Missionari e "Missioni di pace"
Caro direttore,
sono un ex “apostolino”. Ho studiato con voi saveriani negli anni ’80. Oggi ho avuto il desiderio di cercarvi in internet e vi ho trovati sul sito web. Così ho deciso di scriverti per avere notizie di alcuni saveriani che ho conosciuto allora... Sono maresciallo dell’esercito e mi trovo in Iraq, in missione di pace. Sono sposato e ho una bellissima bambina, che amo immensamente e smisuratamente. Lo scorso anno sono stato in Afghanistan. Spero che mi risponderai. Mi ricordo di voi missionari con molta nostalgia e con tanto affetto. Quando mi sentirò solo e vorrò un po’ di compagnia, ti disturberò ancora. Un abbraccio forte a tutti i saveriani.
- Gianni, via E-mail.
Caro Gianni,
ti chiamo così, anche se il tuo nome è un altro, perché non voglio crearti problemi. Se è vero che siete in “missione di pace”, non c’è obbligo di anonimato; ma appartenete a un esercito e non so come comportarmi. È stato un piacere ricevere il tuo messaggio. Grazie per aver avuto il desiderio di cercarci sul nostro sito internet www.saveriani.bs.it. Sono sicuro che troverai tante cose da leggere nei tuoi tempi liberi, se ne hai. Cose da far leggere anche ai tuoi compagni di “missione”.
Forse non tutti sanno cosa significa la parola “apostolino”. Lascia che lo spieghi brevemente. Le comunità dove vengono formati i giovani che desiderano diventare missionari saveriani, sono chiamate “scuole apostoliche”. Cioè, scuole dove vengono formati gli “apostoli”. E così i ragazzi si chiamano “apostolini”, piccoli apostoli, o apostoli ...in erba. Sono l’equivalente dei seminari diocesani, i luoghi dove “si semina”.

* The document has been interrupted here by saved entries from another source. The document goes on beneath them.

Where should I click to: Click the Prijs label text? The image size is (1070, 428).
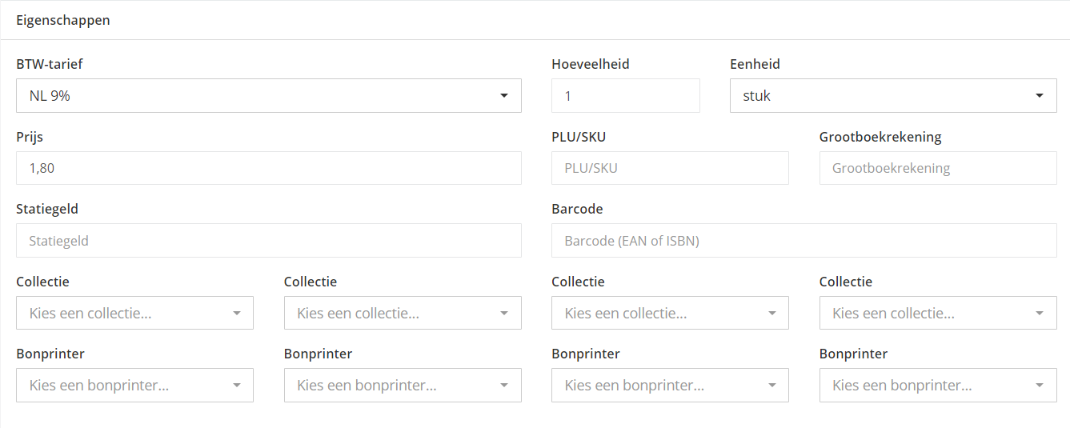pyautogui.click(x=30, y=137)
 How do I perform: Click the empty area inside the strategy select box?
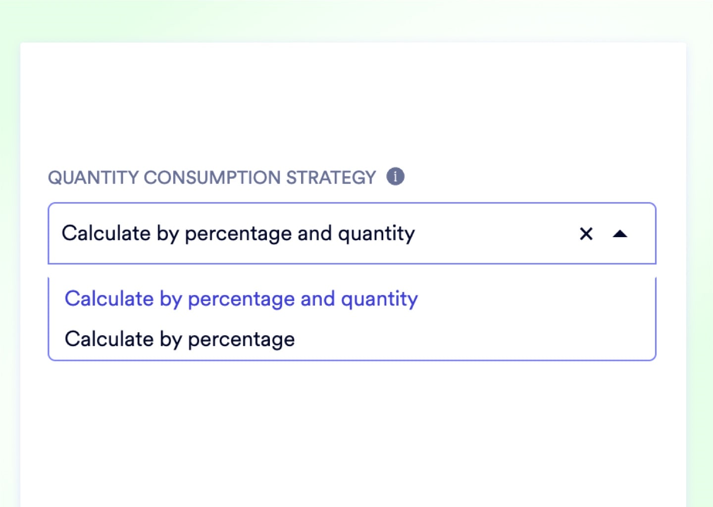495,233
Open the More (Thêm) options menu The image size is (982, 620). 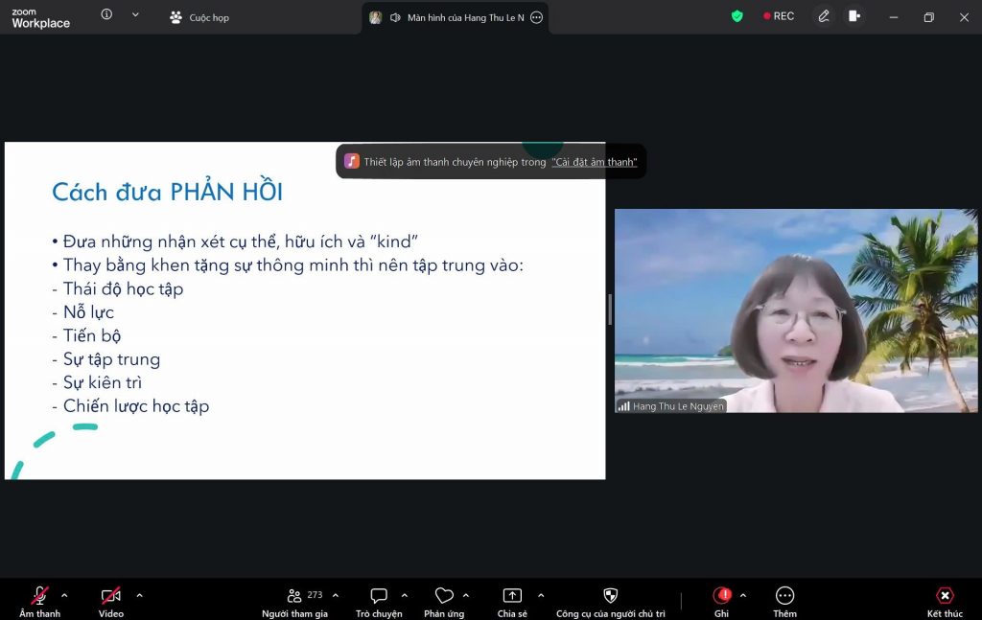(x=784, y=596)
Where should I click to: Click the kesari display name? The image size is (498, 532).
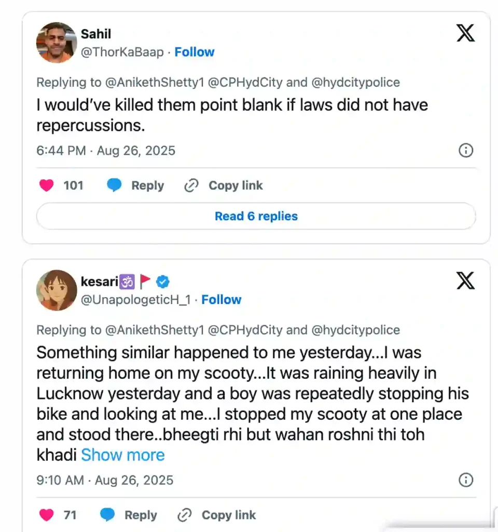coord(100,282)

Vedo, caro Gianni, che conservi ancora un bel ricordo e perfino “tanto affetto” verso i saveriani. E mi fa piacere che, essendo tu in “missione di pace”, ti viene di pensare proprio ai missionari. Anche se la nostra “missione di pace” è un bel po’ diversa da quella che voi state conducendo in Iraq e in altri paesi del mondo. Mi rendo conto che il vostro non è un servizio facile. Anche noi, pur non indossando né divise né armi, spesso corriamo il pericolo di rimetterci la vita.
Fai bene ad amare “smisuratamente” la tua bambina e sua madre, che hai lasciate a casa. Quest’amore ti aiuterà a compiere bene la tua missione di maresciallo, in terra straniera e non amica. Posso darti un consiglio o due? Sta attento ai bambini, che devi amare come ami tua figlia: smisuratamente. Ma, per favore, non metterti a distribuire loro i cioccolatini per le strade e nelle piazze. Perché, vedi, c’è gente che è capace di ucciderli, solo perché li vede insieme a voi! Come è successo a Baghdad il 13 luglio 2005, e anche il 30 settembre 2004, e a Bassora il 21 aprile... E state attenti a non sparare sui civili, come è successo in Iraq e in Afghanistan. Anzi, non sparate su nessuno. E state attenti a non sbandare quando viaggiate, perché vi vogliamo a casa tutti, sani e salvi. E al più presto. Un forte abbraccio a te e a tutti i tuoi compagni di missione.